(Collected data entries)
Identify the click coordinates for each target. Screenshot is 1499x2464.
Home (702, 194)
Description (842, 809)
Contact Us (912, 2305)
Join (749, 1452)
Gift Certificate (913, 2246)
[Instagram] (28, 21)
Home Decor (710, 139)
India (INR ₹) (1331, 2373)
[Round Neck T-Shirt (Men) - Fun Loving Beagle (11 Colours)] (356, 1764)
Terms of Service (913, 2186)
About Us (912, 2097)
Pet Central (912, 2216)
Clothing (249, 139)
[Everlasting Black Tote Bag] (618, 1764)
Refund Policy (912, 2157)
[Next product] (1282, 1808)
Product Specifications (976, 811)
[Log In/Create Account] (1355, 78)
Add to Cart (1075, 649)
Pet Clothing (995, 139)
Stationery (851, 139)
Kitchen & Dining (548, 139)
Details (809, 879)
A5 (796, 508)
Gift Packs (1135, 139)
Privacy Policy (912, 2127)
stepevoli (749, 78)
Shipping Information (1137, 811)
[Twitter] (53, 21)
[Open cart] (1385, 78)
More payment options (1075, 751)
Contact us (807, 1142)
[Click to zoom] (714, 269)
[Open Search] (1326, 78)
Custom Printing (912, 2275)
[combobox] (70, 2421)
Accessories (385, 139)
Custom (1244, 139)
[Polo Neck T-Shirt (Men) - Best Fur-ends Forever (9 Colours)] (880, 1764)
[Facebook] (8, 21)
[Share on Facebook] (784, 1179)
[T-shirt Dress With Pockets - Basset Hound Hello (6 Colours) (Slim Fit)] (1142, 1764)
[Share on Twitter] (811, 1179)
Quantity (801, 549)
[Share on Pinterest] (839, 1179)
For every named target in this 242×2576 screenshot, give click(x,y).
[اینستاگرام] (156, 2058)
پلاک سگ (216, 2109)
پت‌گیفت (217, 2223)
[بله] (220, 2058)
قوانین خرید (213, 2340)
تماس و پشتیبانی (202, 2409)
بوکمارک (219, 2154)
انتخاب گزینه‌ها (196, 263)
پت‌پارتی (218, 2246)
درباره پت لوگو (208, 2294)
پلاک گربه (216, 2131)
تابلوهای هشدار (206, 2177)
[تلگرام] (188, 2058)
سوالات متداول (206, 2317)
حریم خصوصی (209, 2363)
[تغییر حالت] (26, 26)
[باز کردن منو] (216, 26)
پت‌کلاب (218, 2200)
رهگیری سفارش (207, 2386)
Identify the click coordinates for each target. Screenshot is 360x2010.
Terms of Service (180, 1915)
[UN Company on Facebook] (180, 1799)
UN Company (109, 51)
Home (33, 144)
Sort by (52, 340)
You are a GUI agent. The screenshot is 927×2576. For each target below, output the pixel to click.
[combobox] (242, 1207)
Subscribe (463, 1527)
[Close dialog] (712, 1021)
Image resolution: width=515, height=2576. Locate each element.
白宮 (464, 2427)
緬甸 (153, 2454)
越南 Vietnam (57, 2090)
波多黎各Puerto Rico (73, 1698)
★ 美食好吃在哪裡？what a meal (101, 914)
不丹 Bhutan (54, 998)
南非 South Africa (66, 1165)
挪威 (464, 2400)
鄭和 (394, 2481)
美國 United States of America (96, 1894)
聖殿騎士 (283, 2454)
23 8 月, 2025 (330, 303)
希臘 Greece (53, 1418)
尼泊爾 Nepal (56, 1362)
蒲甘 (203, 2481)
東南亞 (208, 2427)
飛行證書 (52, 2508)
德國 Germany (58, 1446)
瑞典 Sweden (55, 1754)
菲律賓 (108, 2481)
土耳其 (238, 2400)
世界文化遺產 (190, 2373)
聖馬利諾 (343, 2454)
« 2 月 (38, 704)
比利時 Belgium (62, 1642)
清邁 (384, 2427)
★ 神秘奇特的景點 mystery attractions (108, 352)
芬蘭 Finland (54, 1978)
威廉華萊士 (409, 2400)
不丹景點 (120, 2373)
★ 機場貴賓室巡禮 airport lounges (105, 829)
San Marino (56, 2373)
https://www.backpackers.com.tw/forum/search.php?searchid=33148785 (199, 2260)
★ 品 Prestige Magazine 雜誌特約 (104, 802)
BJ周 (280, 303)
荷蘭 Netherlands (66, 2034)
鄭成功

What you should do:
Retype each record above so that every word stays exactly the same.

Reply to the task:
Identify the click coordinates for each target. Screenshot is 1499x2464.
Home (702, 194)
Description (842, 809)
Contact Us (912, 2305)
Join (749, 1452)
Gift Certificate (913, 2246)
[Instagram] (28, 21)
Home Decor (710, 139)
India (INR ₹) (1331, 2373)
[Round Neck T-Shirt (Men) - Fun Loving Beagle (11 Colours)] (356, 1764)
Terms of Service (913, 2186)
About Us (912, 2097)
Pet Central (912, 2216)
Clothing (249, 139)
[Everlasting Black Tote Bag] (618, 1764)
Refund Policy (912, 2157)
[Next product] (1282, 1808)
Product Specifications (976, 811)
[Log In/Create Account] (1355, 78)
Add to Cart (1075, 649)
Pet Clothing (995, 139)
Stationery (851, 139)
Kitchen & Dining (548, 139)
Details (809, 879)
A5 (796, 508)
Gift Packs (1135, 139)
Privacy Policy (912, 2127)
stepevoli (749, 78)
Shipping Information (1137, 811)
[Twitter] (53, 21)
[Open cart] (1385, 78)
More payment options (1075, 751)
Contact us (807, 1142)
[Click to zoom] (714, 269)
[Open Search] (1326, 78)
Custom Printing (912, 2275)
[combobox] (70, 2421)
Accessories (385, 139)
Custom (1244, 139)
[Polo Neck T-Shirt (Men) - Best Fur-ends Forever (9 Colours)] (880, 1764)
[Facebook] (8, 21)
[Share on Facebook] (784, 1179)
[T-shirt Dress With Pockets - Basset Hound Hello (6 Colours) (Slim Fit)] (1142, 1764)
[Share on Twitter] (811, 1179)
Quantity (801, 549)
[Share on Pinterest] (839, 1179)
For every named target in this 242×2576 screenshot, give click(x,y).
[اینستاگرام] (156, 2058)
پلاک سگ (216, 2109)
پت‌گیفت (217, 2223)
[بله] (220, 2058)
قوانین خرید (213, 2340)
تماس و پشتیبانی (202, 2409)
بوکمارک (219, 2154)
انتخاب گزینه‌ها (196, 263)
پت‌پارتی (218, 2246)
درباره پت لوگو (208, 2294)
پلاک گربه (216, 2131)
تابلوهای هشدار (206, 2177)
[تلگرام] (188, 2058)
سوالات متداول (206, 2317)
حریم خصوصی (209, 2363)
[تغییر حالت] (26, 26)
[باز کردن منو] (216, 26)
پت‌کلاب (218, 2200)
رهگیری سفارش (207, 2386)
Identify the click coordinates for each target. Screenshot is 360x2010.
Terms of Service (180, 1915)
[UN Company on Facebook] (180, 1799)
UN Company (109, 51)
Home (33, 144)
Sort by (52, 340)
You are a GUI agent. The screenshot is 927×2576. For each target below, output the pixel to click.
[combobox] (242, 1207)
Subscribe (463, 1527)
[Close dialog] (712, 1021)
Image resolution: width=515, height=2576. Locate each element.
白宮 (464, 2427)
緬甸 (153, 2454)
越南 Vietnam (57, 2090)
波多黎各Puerto Rico (73, 1698)
★ 美食好吃在哪裡？what a meal (101, 914)
不丹 Bhutan (54, 998)
南非 South Africa (66, 1165)
挪威 (464, 2400)
鄭和 (394, 2481)
美國 United States of America (96, 1894)
聖殿騎士 (283, 2454)
23 8 月, 2025 (330, 303)
希臘 Greece (53, 1418)
尼泊爾 Nepal (56, 1362)
蒲甘 (203, 2481)
東南亞 (208, 2427)
飛行證書 (52, 2508)
德國 Germany (58, 1446)
瑞典 Sweden (55, 1754)
菲律賓 (108, 2481)
土耳其 (238, 2400)
世界文化遺產 (190, 2373)
聖馬利諾 (343, 2454)
« 2 月 (38, 704)
比利時 Belgium (62, 1642)
清邁 (384, 2427)
★ 神秘奇特的景點 mystery attractions (108, 352)
芬蘭 Finland (54, 1978)
威廉華萊士 (409, 2400)
不丹景點 (120, 2373)
★ 機場貴賓室巡禮 airport lounges (105, 829)
San Marino (56, 2373)
https://www.backpackers.com.tw/forum/search.php?searchid=33148785 (199, 2260)
★ 品 Prestige Magazine 雜誌特約 (104, 802)
BJ周 (280, 303)
荷蘭 Netherlands (66, 2034)
鄭成功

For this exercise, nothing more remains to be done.